Demande de dommages et intérêts des consorts Y,
Les consorts Y font valoir à l’appui de leur demande de dommages et intérêts à hauteur de 11 000 euros, un préjudice résultant, d’une part, de
l’impossibilité d’achever les travaux d’aménagement de leur lot et, d’autre part, de l’obligation d’assumer la carence financière de Mme Z au titre des travaux de création du lotissement.
Ce dernier motif ne sera pas retenu dans la mesure où le tribunal a sursis à statuer sur la qualité pour agir de l’AFUL et sur sa demande de paiement des charges.
Les consorts Y ont néanmoins subi, du fait de l’opposition de Mme Z aux travaux d’aménagement nécessaires à l’individualisation de leurs lots respectifs, un préjudice de jouissance certain qui mérite réparation.
Mme Z est condamnée à payer aux consorts Y la somme de 5 000 euros à titre de dommages et intérêts.
Le jugement est réformé sur le quantum.
Dépens et frais non répétibles,
Mme Z, partie perdante, est condamnée aux dépens d’appel puisqu’elle succombe.
En application des dispositions de l’article 699 du code de procédure civile, il sera fait droit à la demande de recouvrement direct des dépens.

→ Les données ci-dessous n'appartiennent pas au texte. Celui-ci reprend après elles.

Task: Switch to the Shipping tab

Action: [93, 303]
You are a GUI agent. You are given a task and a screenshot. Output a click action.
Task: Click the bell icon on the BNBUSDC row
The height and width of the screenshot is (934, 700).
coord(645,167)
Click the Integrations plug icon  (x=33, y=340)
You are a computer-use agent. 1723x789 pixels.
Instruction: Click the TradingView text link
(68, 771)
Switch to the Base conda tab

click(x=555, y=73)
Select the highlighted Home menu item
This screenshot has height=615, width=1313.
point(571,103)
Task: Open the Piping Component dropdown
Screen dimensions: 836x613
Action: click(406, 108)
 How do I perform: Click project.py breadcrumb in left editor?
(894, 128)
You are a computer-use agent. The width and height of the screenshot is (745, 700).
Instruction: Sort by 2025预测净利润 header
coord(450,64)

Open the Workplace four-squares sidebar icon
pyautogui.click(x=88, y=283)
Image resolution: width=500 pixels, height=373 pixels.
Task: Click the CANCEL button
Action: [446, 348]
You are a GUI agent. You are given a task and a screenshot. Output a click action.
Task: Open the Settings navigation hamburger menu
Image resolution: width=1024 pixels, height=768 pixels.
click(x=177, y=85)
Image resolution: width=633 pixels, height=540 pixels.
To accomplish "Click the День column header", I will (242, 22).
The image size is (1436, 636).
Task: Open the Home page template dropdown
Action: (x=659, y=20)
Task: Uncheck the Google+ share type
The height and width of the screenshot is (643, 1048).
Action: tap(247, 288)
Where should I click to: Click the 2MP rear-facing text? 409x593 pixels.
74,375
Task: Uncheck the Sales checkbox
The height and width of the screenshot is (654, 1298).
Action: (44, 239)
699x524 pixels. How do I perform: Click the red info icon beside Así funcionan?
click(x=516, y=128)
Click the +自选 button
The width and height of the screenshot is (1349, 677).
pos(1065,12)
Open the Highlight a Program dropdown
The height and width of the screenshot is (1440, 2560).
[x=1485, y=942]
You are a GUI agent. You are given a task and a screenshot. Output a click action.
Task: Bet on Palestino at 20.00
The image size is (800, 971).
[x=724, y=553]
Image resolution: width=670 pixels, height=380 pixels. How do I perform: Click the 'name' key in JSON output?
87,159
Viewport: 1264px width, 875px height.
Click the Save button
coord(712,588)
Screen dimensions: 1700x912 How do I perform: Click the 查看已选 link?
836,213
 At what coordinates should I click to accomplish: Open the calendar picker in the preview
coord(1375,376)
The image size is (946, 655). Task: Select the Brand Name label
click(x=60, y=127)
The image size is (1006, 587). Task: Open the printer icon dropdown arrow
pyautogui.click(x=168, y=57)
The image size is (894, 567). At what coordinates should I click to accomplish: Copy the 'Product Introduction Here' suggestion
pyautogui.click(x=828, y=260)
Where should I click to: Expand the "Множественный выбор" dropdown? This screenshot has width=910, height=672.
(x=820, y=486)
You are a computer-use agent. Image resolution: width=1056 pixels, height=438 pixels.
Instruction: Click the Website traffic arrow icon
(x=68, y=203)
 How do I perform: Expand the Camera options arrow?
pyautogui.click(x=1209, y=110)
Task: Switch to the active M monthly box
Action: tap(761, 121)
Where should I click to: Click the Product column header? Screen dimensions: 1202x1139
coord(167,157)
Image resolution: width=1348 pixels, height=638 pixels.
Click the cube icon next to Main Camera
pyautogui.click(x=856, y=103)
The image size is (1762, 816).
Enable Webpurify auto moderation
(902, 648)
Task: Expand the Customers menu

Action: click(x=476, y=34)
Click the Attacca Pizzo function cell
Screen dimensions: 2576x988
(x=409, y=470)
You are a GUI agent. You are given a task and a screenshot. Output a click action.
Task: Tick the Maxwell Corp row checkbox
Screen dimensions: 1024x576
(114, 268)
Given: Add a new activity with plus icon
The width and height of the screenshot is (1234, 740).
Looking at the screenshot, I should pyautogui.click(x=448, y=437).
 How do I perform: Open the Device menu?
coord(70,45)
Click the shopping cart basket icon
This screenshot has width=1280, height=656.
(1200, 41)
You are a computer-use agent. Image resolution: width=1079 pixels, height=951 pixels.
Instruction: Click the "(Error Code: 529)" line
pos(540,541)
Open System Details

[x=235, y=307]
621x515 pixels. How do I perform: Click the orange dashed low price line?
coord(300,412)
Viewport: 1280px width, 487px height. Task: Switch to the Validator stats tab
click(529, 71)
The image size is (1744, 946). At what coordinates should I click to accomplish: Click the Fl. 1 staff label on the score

Des considérations d’équité imposent la condamnation de Mme Z, sur le fondement des dispositions de l’article 700 du code de procédure civile, à payer aux consorts Y la somme de 4
000 euros au titre des frais irrépétibles qu’ils ont exposés à l’occasion de la procédure.
PAR CES MOTIFS
La cour statuant publiquement et par arrêt contradictoire,
INFIRME le jugement rendu le 18 octobre 2016 par le tribunal de grande instance BD-Brieuc en ce qu’il a condamné Mme AD Z à payer à M. AE Y la somme de 1500 euros à titre de dommages et intérêts,
Statuant à nouveau,
CONDAMNE Mme Z à payer à M. AE Y, Mme AF AG, son épouse, Mme A Y et Mme AH Y la somme de 5 000 euros à titre de dommages et intérêts,
CONFIRME le jugement pour le surplus,
Y ajoutant,
DEBOUTE Mme AD Z de la fin de non recevoir tirée de la perte de sa qualité de propriétaire,
DÉCLARE irrecevable comme nouvelle la demande relative à la régularisation des actes de transfert de propriété par Mme Z, formées par M. AE Y, Mme AF AG, son épouse, Mme A Y et Mme AH Y,
RENVOIE l’affaire devant le tribunal judiciaire BD-Brieuc pour qu’il soit statué sur les demandes ayant fait l’objet du sursis à statuer,
AUTORISE M. AE Y, Mme AF AG, son épouse, Mme A Y et Mme AH Y à pénétrer sur les parcelles appartenant à Mme Z, incluses dans le prémimètre de l’AFUL, au besoin avec la force publique, afin d’y faire exécuter les travaux d’achèvement de la voirie décrits au plan qui sera annexé au présent arrêt,
CONDAMNE Mme AD Z aux dépens d’appel,
ACCORDE à Me Lhermitte, le bénéfice du recouvrement direct des dépens,
CONDAMNE Mme AD Z à payer à M. AE Y, Mme AF AG, son épouse, Mme A Y et Mme AH Y la somme de 4 000 euros par application des dispositions de l’article 700 du code de procédure civile.